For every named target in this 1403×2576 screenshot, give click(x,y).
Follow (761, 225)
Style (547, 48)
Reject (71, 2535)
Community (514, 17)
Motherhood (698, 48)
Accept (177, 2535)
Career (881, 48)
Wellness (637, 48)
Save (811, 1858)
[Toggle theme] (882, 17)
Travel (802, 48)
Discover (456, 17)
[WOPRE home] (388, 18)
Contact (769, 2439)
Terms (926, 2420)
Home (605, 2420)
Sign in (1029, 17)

_ _ _ _

### WORK TO COMPLETE
Retype all of the entries above, keeping every character unchanged.

### THE ANSWER
For every named target in this 1403×2576 screenshot, give click(x,y).
Follow (761, 225)
Style (547, 48)
Reject (71, 2535)
Community (514, 17)
Motherhood (698, 48)
Accept (177, 2535)
Career (881, 48)
Wellness (637, 48)
Save (811, 1858)
[Toggle theme] (882, 17)
Travel (802, 48)
Discover (456, 17)
[WOPRE home] (388, 18)
Contact (769, 2439)
Terms (926, 2420)
Home (605, 2420)
Sign in (1029, 17)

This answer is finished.